Segment Start: Material for this exercise

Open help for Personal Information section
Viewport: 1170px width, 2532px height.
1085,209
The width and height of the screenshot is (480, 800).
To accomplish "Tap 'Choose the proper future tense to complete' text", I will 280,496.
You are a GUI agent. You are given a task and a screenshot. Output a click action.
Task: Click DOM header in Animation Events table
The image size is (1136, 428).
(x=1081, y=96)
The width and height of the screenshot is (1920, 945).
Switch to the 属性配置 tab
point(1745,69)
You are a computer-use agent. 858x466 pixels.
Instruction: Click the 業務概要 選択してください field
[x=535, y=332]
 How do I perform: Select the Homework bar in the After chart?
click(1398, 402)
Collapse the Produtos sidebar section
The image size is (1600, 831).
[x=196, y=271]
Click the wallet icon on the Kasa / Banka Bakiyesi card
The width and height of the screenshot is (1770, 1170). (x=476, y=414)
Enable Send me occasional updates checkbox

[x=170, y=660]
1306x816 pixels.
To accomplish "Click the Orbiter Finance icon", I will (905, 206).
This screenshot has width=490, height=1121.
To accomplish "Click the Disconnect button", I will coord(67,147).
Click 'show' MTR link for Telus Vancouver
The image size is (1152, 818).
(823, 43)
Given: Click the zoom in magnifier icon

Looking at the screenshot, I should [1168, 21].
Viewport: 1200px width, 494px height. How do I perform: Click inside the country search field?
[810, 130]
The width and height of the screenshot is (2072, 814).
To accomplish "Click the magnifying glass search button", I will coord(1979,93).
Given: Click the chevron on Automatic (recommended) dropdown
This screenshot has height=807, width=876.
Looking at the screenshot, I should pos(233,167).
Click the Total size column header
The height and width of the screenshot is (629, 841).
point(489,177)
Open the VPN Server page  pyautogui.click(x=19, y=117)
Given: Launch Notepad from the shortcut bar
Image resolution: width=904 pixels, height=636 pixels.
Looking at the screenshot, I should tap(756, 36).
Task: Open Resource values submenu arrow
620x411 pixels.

Segment End: Material for this exercise

_Directions for this task_
From the line holding "The width and height of the screenshot is (480, 800)." to the final line of the data, repeat every line exactly. Leave out all the rest.

_Exercise answer_
The width and height of the screenshot is (480, 800).
To accomplish "Tap 'Choose the proper future tense to complete' text", I will 280,496.
You are a GUI agent. You are given a task and a screenshot. Output a click action.
Task: Click DOM header in Animation Events table
The image size is (1136, 428).
(x=1081, y=96)
The width and height of the screenshot is (1920, 945).
Switch to the 属性配置 tab
point(1745,69)
You are a computer-use agent. 858x466 pixels.
Instruction: Click the 業務概要 選択してください field
[x=535, y=332]
 How do I perform: Select the Homework bar in the After chart?
click(1398, 402)
Collapse the Produtos sidebar section
The image size is (1600, 831).
[x=196, y=271]
Click the wallet icon on the Kasa / Banka Bakiyesi card
The width and height of the screenshot is (1770, 1170). (x=476, y=414)
Enable Send me occasional updates checkbox

[x=170, y=660]
1306x816 pixels.
To accomplish "Click the Orbiter Finance icon", I will (905, 206).
This screenshot has width=490, height=1121.
To accomplish "Click the Disconnect button", I will coord(67,147).
Click 'show' MTR link for Telus Vancouver
The image size is (1152, 818).
(823, 43)
Given: Click the zoom in magnifier icon

Looking at the screenshot, I should [1168, 21].
Viewport: 1200px width, 494px height. How do I perform: Click inside the country search field?
[810, 130]
The width and height of the screenshot is (2072, 814).
To accomplish "Click the magnifying glass search button", I will coord(1979,93).
Given: Click the chevron on Automatic (recommended) dropdown
This screenshot has height=807, width=876.
Looking at the screenshot, I should pos(233,167).
Click the Total size column header
The height and width of the screenshot is (629, 841).
point(489,177)
Open the VPN Server page  pyautogui.click(x=19, y=117)
Given: Launch Notepad from the shortcut bar
Image resolution: width=904 pixels, height=636 pixels.
Looking at the screenshot, I should tap(756, 36).
Task: Open Resource values submenu arrow
620x411 pixels.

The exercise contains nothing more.